Investigating Christianity: Tips From A Cold-Case Detective

Every person alive believes something. Even a nihilist who ‘believes’ in nothing has to make decisions. The question is if we can back it up. That is something more important than we realize, especially in matters of life or death, or eternal life or death.

Questioning Christianity!

I was going to my Connections class when I overheard a conversation. Two ladies were talking about one of their kids. From what I overheard, the kid was questioning Christianity because of something they saw online.

I have no problems with that. Even I questioned it, too, and still question what I don’t understand. That is why I call myself a student of apologetics. Like the kid, I went to other sources as well, listing them in a previous post “It’s Okay to Question”.

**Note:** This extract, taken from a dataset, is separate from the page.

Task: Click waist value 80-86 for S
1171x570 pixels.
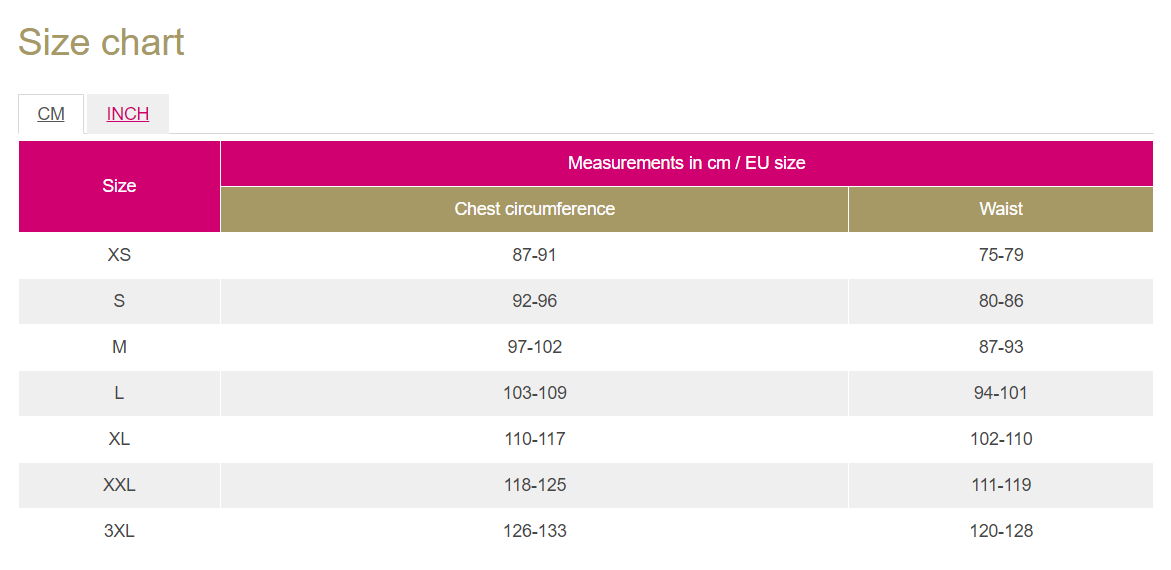Action: click(x=1001, y=301)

What source does a kid trust the most? First, their parents, or close family. Second, their spiritual leaders, if they have any. The problem comes when they don’t have an answer for the questions asked.

What Do I Do?

The answer is in thinking like a detective about your faith. Former atheist and cold-case detective J. Warner Wallace wrote a book titled Cold-Case Christianity that not only answered many of my questions, but also trained me to investigate truth claims like a detective. In it, he lists the following principles:

• Don’t bring your presuppositions with you instead enter without bias.

• Learn how to infer by gathering evidence to be weighed against possible scenarios to reach a reasonable conclusion.

• Think circumstantially; the more evidence that points to the conclusion the stronger the case.

• Test your witnesses; were they there, are the trustworthy, can it be verified, do they gain anything from it?

• Hang onto every word, why did they use the language that they did.

• Separate evidence from artifacts; what’s there, what was added, is there an explanation, what happens if it’s included, and what’s the bulk of evidence say.

• Resist conspiracy theories, they need small numbers to be effective, good and immediate communications, short time span, significant relational connections, and little to no pressure to succeed.

• Respect the chain of custody, who had the information from the start to now.

• Know when enough is enough: beyond a reasonable doubt, clear and convincing evidence, a preponderance of evidence (51%), or some credible evidence. (Nothing historical is empirically testable, it requires forensic science)

• Prepare for it to be tested, alternative theories, discrediting the evidence, distracting from the cumulative impact of the evidence.

Are You Ready?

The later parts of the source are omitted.